## EXERCISE AIM
Your job with the data below is to output exactly the lines from the one holding "About [menuitem] (634, 73)" down to the one holding "Se connecter (2192, 38)", both included, and no others.

**** RECORD SET ****

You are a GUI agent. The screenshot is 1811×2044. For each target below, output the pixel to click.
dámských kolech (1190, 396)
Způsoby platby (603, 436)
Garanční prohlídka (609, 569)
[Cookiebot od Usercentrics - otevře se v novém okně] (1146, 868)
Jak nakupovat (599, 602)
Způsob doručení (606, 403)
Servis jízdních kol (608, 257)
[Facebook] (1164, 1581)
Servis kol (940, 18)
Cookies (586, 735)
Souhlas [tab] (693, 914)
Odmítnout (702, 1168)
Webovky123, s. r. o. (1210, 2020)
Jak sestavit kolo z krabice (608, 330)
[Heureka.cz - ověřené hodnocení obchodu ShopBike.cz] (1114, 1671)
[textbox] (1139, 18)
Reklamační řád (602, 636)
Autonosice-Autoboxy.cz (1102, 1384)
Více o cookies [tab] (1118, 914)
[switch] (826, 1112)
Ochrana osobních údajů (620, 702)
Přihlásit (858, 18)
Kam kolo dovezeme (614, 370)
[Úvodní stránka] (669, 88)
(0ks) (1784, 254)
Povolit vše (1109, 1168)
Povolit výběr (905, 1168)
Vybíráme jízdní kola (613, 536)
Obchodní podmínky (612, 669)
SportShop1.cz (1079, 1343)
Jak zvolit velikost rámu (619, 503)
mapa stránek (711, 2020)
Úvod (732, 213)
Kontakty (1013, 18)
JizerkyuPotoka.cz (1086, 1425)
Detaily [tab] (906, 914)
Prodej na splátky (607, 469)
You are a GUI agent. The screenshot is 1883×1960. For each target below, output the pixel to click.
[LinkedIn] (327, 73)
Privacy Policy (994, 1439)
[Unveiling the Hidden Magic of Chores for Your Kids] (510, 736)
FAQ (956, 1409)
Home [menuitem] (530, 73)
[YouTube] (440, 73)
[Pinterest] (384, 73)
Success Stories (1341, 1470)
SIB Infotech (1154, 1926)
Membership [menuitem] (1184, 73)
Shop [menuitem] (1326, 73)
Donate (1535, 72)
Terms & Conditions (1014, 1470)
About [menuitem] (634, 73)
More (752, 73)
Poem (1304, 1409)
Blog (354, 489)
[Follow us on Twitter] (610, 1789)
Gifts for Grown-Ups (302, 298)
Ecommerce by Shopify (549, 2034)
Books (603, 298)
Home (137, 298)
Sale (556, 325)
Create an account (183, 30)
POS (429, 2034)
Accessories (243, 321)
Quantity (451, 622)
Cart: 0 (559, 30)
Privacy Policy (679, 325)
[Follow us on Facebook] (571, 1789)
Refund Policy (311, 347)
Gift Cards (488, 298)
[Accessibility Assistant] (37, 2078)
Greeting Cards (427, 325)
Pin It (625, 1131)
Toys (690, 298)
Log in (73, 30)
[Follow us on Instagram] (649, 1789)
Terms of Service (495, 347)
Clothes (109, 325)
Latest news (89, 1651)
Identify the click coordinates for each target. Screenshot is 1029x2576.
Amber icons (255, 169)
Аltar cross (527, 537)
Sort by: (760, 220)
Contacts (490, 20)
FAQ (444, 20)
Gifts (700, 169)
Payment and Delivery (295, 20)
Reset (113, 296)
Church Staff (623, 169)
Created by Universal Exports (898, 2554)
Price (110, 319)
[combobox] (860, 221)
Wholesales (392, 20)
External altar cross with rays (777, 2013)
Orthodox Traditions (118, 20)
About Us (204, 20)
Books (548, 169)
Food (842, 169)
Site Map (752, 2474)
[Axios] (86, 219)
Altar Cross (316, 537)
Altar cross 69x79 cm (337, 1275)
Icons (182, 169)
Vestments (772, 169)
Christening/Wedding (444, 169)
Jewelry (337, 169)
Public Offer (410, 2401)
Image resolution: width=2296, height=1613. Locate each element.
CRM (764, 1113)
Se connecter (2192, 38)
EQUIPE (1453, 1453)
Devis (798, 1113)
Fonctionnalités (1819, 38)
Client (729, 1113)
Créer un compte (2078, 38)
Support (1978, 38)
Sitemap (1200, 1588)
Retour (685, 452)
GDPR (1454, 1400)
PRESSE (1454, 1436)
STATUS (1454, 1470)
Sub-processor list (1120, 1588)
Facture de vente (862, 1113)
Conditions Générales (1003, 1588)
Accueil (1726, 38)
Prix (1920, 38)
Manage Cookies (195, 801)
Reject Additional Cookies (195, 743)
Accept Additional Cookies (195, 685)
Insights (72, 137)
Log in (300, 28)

****

## WRITTEN ANSWER
About [menuitem] (634, 73)
More (752, 73)
Poem (1304, 1409)
Blog (354, 489)
[Follow us on Twitter] (610, 1789)
Gifts for Grown-Ups (302, 298)
Ecommerce by Shopify (549, 2034)
Books (603, 298)
Home (137, 298)
Sale (556, 325)
Create an account (183, 30)
POS (429, 2034)
Accessories (243, 321)
Quantity (451, 622)
Cart: 0 (559, 30)
Privacy Policy (679, 325)
[Follow us on Facebook] (571, 1789)
Refund Policy (311, 347)
Gift Cards (488, 298)
[Accessibility Assistant] (37, 2078)
Greeting Cards (427, 325)
Pin It (625, 1131)
Toys (690, 298)
Log in (73, 30)
[Follow us on Instagram] (649, 1789)
Terms of Service (495, 347)
Clothes (109, 325)
Latest news (89, 1651)
Identify the click coordinates for each target. Screenshot is 1029x2576.
Amber icons (255, 169)
Аltar cross (527, 537)
Sort by: (760, 220)
Contacts (490, 20)
FAQ (444, 20)
Gifts (700, 169)
Payment and Delivery (295, 20)
Reset (113, 296)
Church Staff (623, 169)
Created by Universal Exports (898, 2554)
Price (110, 319)
[combobox] (860, 221)
Wholesales (392, 20)
External altar cross with rays (777, 2013)
Orthodox Traditions (118, 20)
About Us (204, 20)
Books (548, 169)
Food (842, 169)
Site Map (752, 2474)
[Axios] (86, 219)
Altar Cross (316, 537)
Altar cross 69x79 cm (337, 1275)
Icons (182, 169)
Vestments (772, 169)
Christening/Wedding (444, 169)
Jewelry (337, 169)
Public Offer (410, 2401)
Image resolution: width=2296, height=1613. Locate each element.
CRM (764, 1113)
Se connecter (2192, 38)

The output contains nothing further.